REQUIRED WORK: The answer is a single figure: how many lines below contain the word "email".

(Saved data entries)

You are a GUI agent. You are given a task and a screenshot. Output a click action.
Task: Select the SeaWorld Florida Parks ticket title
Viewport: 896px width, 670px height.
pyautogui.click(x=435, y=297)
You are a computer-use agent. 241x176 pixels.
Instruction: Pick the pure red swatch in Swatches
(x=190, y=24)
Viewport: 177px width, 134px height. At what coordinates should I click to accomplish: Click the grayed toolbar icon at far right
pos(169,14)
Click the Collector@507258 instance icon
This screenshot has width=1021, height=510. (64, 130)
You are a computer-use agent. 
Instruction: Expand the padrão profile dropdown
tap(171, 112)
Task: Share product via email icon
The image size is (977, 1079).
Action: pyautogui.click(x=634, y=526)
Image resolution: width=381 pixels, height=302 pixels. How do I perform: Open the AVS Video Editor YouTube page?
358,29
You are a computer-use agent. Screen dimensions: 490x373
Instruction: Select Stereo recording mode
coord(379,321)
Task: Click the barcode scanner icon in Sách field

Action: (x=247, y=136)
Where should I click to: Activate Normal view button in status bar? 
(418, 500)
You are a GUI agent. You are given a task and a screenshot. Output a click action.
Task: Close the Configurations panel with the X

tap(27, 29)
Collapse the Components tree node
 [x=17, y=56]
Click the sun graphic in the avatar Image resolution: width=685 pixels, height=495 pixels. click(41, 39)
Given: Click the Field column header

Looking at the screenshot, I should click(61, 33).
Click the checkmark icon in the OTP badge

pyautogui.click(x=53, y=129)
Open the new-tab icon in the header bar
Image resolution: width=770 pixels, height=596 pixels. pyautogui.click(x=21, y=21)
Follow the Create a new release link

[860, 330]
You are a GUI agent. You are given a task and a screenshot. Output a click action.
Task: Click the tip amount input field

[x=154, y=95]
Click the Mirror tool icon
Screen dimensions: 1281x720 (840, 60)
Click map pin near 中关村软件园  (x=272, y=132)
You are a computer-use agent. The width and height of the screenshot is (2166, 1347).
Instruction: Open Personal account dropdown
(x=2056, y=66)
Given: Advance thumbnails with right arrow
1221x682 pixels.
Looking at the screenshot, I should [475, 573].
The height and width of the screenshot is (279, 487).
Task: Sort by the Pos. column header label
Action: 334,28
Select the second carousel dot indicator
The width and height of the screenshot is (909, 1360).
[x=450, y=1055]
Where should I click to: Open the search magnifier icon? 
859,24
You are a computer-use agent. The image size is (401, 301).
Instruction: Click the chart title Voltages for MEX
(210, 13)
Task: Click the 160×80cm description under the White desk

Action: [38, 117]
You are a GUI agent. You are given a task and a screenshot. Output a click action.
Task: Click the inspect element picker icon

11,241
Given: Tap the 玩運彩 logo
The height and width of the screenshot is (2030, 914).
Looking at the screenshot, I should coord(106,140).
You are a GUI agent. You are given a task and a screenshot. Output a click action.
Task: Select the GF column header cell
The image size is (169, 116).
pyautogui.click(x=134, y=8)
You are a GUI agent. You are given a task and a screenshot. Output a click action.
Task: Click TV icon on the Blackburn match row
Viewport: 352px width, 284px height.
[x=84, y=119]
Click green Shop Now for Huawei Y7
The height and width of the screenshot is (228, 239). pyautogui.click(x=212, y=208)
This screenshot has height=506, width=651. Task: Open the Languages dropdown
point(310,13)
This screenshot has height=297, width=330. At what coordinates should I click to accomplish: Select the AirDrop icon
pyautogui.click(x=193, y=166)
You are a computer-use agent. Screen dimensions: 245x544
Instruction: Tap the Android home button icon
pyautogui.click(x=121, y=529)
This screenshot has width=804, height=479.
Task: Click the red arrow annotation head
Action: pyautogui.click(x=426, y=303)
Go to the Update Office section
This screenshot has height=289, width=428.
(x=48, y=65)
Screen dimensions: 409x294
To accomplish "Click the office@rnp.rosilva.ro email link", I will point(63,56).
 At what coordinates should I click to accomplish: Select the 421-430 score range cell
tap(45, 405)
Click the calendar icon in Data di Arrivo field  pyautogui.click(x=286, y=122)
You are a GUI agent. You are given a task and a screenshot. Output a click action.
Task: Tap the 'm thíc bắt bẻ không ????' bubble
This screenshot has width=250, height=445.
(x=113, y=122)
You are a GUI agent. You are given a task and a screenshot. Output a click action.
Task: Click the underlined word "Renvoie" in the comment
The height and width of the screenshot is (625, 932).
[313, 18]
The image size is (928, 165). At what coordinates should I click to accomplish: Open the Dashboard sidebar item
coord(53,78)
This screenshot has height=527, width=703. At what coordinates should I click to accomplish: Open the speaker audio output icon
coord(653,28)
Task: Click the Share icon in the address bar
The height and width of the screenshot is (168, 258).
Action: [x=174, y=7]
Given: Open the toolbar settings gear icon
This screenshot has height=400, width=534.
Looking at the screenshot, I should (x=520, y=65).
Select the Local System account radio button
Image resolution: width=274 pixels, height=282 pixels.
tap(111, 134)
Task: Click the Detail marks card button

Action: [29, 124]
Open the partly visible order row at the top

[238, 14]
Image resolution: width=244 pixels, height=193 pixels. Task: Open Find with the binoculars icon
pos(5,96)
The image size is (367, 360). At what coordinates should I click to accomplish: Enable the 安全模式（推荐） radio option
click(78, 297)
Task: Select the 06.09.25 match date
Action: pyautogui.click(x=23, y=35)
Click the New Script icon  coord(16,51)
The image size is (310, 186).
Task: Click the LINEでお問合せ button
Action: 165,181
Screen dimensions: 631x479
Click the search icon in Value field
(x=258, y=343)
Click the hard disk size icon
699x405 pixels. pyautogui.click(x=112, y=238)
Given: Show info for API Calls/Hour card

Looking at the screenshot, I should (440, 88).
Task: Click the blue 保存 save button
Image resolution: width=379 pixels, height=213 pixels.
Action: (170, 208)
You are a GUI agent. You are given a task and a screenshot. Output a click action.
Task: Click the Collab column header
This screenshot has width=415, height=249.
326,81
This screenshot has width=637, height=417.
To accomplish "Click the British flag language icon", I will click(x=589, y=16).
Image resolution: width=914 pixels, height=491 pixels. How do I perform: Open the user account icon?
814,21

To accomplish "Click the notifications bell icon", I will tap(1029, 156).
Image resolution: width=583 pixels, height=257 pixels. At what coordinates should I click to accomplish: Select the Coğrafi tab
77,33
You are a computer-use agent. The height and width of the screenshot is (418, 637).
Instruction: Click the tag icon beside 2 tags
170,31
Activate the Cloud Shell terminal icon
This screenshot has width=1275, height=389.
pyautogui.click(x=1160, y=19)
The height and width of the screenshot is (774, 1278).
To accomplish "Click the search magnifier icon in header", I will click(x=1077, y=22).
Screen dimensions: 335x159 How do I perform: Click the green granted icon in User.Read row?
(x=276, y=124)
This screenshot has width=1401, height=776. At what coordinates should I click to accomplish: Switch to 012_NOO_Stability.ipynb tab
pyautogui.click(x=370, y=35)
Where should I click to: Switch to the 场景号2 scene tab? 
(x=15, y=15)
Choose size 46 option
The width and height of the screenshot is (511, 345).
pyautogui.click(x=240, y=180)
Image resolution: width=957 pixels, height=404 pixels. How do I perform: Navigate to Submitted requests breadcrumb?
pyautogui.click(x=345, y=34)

EXERCISE RESPONSE: 2